*** Opening Source records ***

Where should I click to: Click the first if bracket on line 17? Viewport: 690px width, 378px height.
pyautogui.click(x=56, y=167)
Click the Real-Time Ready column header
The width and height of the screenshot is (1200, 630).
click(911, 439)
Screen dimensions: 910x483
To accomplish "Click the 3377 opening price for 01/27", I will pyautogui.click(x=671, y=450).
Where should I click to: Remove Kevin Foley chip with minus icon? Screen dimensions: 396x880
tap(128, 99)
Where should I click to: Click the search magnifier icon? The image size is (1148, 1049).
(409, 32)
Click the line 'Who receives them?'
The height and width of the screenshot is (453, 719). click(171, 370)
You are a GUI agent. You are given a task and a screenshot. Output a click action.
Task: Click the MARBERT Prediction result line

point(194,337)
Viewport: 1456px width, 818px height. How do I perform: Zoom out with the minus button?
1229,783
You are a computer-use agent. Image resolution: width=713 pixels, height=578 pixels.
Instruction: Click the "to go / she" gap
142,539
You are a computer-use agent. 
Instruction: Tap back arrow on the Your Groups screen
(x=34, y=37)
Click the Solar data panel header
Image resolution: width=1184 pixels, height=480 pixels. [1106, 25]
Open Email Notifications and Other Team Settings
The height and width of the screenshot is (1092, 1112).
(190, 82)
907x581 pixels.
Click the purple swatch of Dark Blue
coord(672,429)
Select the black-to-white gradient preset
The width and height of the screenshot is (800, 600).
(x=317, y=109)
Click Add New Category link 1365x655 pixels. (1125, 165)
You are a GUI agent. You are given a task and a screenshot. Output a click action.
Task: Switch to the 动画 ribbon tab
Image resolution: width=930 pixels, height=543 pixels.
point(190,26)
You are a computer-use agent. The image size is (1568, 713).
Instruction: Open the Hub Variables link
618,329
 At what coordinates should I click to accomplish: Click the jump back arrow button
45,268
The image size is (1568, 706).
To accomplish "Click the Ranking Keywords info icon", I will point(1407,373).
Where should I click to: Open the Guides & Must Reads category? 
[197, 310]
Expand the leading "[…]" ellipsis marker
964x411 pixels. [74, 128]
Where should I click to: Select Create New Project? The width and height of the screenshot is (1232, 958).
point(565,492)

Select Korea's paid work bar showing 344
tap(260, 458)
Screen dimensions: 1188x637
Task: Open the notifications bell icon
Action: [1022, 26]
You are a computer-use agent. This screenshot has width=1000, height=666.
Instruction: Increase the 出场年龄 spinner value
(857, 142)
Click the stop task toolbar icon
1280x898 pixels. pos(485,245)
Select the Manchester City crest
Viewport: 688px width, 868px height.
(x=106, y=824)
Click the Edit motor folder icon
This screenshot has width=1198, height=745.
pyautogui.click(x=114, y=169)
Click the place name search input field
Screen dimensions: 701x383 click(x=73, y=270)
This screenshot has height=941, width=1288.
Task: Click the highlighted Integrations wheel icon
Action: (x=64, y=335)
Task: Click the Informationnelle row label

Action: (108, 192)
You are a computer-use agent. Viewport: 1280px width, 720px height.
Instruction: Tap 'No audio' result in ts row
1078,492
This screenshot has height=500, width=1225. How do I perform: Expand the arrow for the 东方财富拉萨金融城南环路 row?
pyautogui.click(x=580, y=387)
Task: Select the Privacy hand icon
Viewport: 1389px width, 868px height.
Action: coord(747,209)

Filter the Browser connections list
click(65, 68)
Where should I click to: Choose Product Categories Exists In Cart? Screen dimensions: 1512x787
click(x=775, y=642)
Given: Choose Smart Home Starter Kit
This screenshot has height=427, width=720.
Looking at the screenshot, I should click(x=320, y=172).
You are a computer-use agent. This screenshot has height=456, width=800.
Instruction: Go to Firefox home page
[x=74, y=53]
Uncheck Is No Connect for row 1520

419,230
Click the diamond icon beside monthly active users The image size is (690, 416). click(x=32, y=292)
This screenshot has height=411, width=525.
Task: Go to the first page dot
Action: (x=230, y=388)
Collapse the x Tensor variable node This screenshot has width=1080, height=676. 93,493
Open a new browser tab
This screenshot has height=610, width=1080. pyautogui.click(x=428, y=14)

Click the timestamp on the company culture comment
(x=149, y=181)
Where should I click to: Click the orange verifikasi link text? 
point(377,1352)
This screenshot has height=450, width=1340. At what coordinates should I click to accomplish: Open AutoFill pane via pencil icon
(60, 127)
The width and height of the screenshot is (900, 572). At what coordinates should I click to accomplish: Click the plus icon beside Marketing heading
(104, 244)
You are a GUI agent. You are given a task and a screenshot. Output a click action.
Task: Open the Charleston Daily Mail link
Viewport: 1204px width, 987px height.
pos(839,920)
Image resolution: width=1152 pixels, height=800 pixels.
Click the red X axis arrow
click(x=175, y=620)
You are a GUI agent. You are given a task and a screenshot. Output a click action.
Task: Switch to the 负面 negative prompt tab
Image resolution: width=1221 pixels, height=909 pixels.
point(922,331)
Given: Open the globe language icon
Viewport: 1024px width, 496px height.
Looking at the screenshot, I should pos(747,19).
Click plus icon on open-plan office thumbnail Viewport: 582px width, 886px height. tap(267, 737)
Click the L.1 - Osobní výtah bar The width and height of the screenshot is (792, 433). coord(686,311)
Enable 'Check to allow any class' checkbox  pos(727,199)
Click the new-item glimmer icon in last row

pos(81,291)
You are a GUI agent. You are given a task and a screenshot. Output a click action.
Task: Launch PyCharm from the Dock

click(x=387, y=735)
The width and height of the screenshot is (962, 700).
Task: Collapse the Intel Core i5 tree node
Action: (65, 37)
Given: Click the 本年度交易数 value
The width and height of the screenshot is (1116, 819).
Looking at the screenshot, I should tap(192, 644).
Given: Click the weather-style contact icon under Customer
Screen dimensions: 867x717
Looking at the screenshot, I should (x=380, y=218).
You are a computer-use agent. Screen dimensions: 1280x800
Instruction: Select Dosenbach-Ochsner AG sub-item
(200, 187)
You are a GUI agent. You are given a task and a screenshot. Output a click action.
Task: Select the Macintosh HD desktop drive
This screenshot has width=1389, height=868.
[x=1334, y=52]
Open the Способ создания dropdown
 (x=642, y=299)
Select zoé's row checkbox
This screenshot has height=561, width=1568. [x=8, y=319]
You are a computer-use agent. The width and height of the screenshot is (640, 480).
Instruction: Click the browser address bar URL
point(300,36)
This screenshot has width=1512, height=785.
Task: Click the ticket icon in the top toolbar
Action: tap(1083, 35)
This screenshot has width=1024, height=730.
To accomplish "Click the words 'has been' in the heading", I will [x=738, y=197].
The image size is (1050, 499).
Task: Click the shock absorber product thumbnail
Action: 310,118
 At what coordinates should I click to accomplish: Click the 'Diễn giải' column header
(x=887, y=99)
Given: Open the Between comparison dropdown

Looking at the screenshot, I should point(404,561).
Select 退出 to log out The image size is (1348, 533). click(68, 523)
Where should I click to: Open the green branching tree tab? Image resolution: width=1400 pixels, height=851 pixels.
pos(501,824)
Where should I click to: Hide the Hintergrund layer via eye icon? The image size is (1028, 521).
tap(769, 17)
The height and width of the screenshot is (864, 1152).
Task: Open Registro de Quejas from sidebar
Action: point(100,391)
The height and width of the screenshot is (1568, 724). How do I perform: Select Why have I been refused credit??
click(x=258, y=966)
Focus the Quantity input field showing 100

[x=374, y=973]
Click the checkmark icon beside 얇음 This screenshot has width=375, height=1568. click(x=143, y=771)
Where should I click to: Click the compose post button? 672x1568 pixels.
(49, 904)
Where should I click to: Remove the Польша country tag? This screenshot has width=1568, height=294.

*** Closing Source records ***

Print the entries exactly. Include every one.

Result of this task:
Where should I click to: Click the first if bracket on line 17? Viewport: 690px width, 378px height.
pyautogui.click(x=56, y=167)
Click the Real-Time Ready column header
The width and height of the screenshot is (1200, 630).
click(911, 439)
Screen dimensions: 910x483
To accomplish "Click the 3377 opening price for 01/27", I will pyautogui.click(x=671, y=450).
Where should I click to: Remove Kevin Foley chip with minus icon? Screen dimensions: 396x880
tap(128, 99)
Where should I click to: Click the search magnifier icon? The image size is (1148, 1049).
(409, 32)
Click the line 'Who receives them?'
The height and width of the screenshot is (453, 719). click(171, 370)
You are a GUI agent. You are given a task and a screenshot. Output a click action.
Task: Click the MARBERT Prediction result line

point(194,337)
Viewport: 1456px width, 818px height. How do I perform: Zoom out with the minus button?
1229,783
You are a computer-use agent. Image resolution: width=713 pixels, height=578 pixels.
Instruction: Click the "to go / she" gap
142,539
You are a computer-use agent. 
Instruction: Tap back arrow on the Your Groups screen
(x=34, y=37)
Click the Solar data panel header
Image resolution: width=1184 pixels, height=480 pixels. [1106, 25]
Open Email Notifications and Other Team Settings
The height and width of the screenshot is (1092, 1112).
(190, 82)
907x581 pixels.
Click the purple swatch of Dark Blue
coord(672,429)
Select the black-to-white gradient preset
The width and height of the screenshot is (800, 600).
(x=317, y=109)
Click Add New Category link 1365x655 pixels. (1125, 165)
You are a GUI agent. You are given a task and a screenshot. Output a click action.
Task: Switch to the 动画 ribbon tab
Image resolution: width=930 pixels, height=543 pixels.
point(190,26)
You are a computer-use agent. The image size is (1568, 713).
Instruction: Open the Hub Variables link
618,329
 At what coordinates should I click to accomplish: Click the jump back arrow button
45,268
The image size is (1568, 706).
To accomplish "Click the Ranking Keywords info icon", I will point(1407,373).
Where should I click to: Open the Guides & Must Reads category? 
[197, 310]
Expand the leading "[…]" ellipsis marker
964x411 pixels. [74, 128]
Where should I click to: Select Create New Project? The width and height of the screenshot is (1232, 958).
point(565,492)

Select Korea's paid work bar showing 344
tap(260, 458)
Screen dimensions: 1188x637
Task: Open the notifications bell icon
Action: [1022, 26]
You are a computer-use agent. This screenshot has width=1000, height=666.
Instruction: Increase the 出场年龄 spinner value
(857, 142)
Click the stop task toolbar icon
1280x898 pixels. pos(485,245)
Select the Manchester City crest
Viewport: 688px width, 868px height.
(x=106, y=824)
Click the Edit motor folder icon
This screenshot has width=1198, height=745.
pyautogui.click(x=114, y=169)
Click the place name search input field
Screen dimensions: 701x383 click(x=73, y=270)
This screenshot has height=941, width=1288.
Task: Click the highlighted Integrations wheel icon
Action: (x=64, y=335)
Task: Click the Informationnelle row label

Action: (108, 192)
You are a computer-use agent. Viewport: 1280px width, 720px height.
Instruction: Tap 'No audio' result in ts row
1078,492
This screenshot has height=500, width=1225. How do I perform: Expand the arrow for the 东方财富拉萨金融城南环路 row?
pyautogui.click(x=580, y=387)
Task: Select the Privacy hand icon
Viewport: 1389px width, 868px height.
Action: coord(747,209)

Filter the Browser connections list
click(65, 68)
Where should I click to: Choose Product Categories Exists In Cart? Screen dimensions: 1512x787
click(x=775, y=642)
Given: Choose Smart Home Starter Kit
This screenshot has height=427, width=720.
Looking at the screenshot, I should click(x=320, y=172).
You are a computer-use agent. This screenshot has height=456, width=800.
Instruction: Go to Firefox home page
[x=74, y=53]
Uncheck Is No Connect for row 1520

419,230
Click the diamond icon beside monthly active users The image size is (690, 416). click(x=32, y=292)
This screenshot has height=411, width=525.
Task: Go to the first page dot
Action: (x=230, y=388)
Collapse the x Tensor variable node This screenshot has width=1080, height=676. 93,493
Open a new browser tab
This screenshot has height=610, width=1080. pyautogui.click(x=428, y=14)

Click the timestamp on the company culture comment
(x=149, y=181)
Where should I click to: Click the orange verifikasi link text? 
point(377,1352)
This screenshot has height=450, width=1340. At what coordinates should I click to accomplish: Open AutoFill pane via pencil icon
(60, 127)
The width and height of the screenshot is (900, 572). At what coordinates should I click to accomplish: Click the plus icon beside Marketing heading
(104, 244)
You are a GUI agent. You are given a task and a screenshot. Output a click action.
Task: Open the Charleston Daily Mail link
Viewport: 1204px width, 987px height.
pos(839,920)
Image resolution: width=1152 pixels, height=800 pixels.
Click the red X axis arrow
click(x=175, y=620)
You are a GUI agent. You are given a task and a screenshot. Output a click action.
Task: Switch to the 负面 negative prompt tab
Image resolution: width=1221 pixels, height=909 pixels.
point(922,331)
Given: Open the globe language icon
Viewport: 1024px width, 496px height.
Looking at the screenshot, I should pos(747,19).
Click plus icon on open-plan office thumbnail Viewport: 582px width, 886px height. tap(267, 737)
Click the L.1 - Osobní výtah bar The width and height of the screenshot is (792, 433). coord(686,311)
Enable 'Check to allow any class' checkbox  pos(727,199)
Click the new-item glimmer icon in last row

pos(81,291)
You are a GUI agent. You are given a task and a screenshot. Output a click action.
Task: Launch PyCharm from the Dock

click(x=387, y=735)
The width and height of the screenshot is (962, 700).
Task: Collapse the Intel Core i5 tree node
Action: (65, 37)
Given: Click the 本年度交易数 value
The width and height of the screenshot is (1116, 819).
Looking at the screenshot, I should tap(192, 644).
Given: Click the weather-style contact icon under Customer
Screen dimensions: 867x717
Looking at the screenshot, I should (x=380, y=218).
You are a computer-use agent. Screen dimensions: 1280x800
Instruction: Select Dosenbach-Ochsner AG sub-item
(200, 187)
You are a GUI agent. You are given a task and a screenshot. Output a click action.
Task: Select the Macintosh HD desktop drive
This screenshot has width=1389, height=868.
[x=1334, y=52]
Open the Способ создания dropdown
 (x=642, y=299)
Select zoé's row checkbox
This screenshot has height=561, width=1568. [x=8, y=319]
You are a computer-use agent. The width and height of the screenshot is (640, 480).
Instruction: Click the browser address bar URL
point(300,36)
This screenshot has width=1512, height=785.
Task: Click the ticket icon in the top toolbar
Action: tap(1083, 35)
This screenshot has width=1024, height=730.
To accomplish "Click the words 'has been' in the heading", I will [x=738, y=197].
The image size is (1050, 499).
Task: Click the shock absorber product thumbnail
Action: 310,118
 At what coordinates should I click to accomplish: Click the 'Diễn giải' column header
(x=887, y=99)
Given: Open the Between comparison dropdown

Looking at the screenshot, I should point(404,561).
Select 退出 to log out The image size is (1348, 533). click(68, 523)
Where should I click to: Open the green branching tree tab? Image resolution: width=1400 pixels, height=851 pixels.
pos(501,824)
Where should I click to: Hide the Hintergrund layer via eye icon? The image size is (1028, 521).
tap(769, 17)
The height and width of the screenshot is (864, 1152).
Task: Open Registro de Quejas from sidebar
Action: point(100,391)
The height and width of the screenshot is (1568, 724). How do I perform: Select Why have I been refused credit??
click(x=258, y=966)
Focus the Quantity input field showing 100

[x=374, y=973]
Click the checkmark icon beside 얇음 This screenshot has width=375, height=1568. click(x=143, y=771)
Where should I click to: Click the compose post button? 672x1568 pixels.
(49, 904)
Where should I click to: Remove the Польша country tag? This screenshot has width=1568, height=294.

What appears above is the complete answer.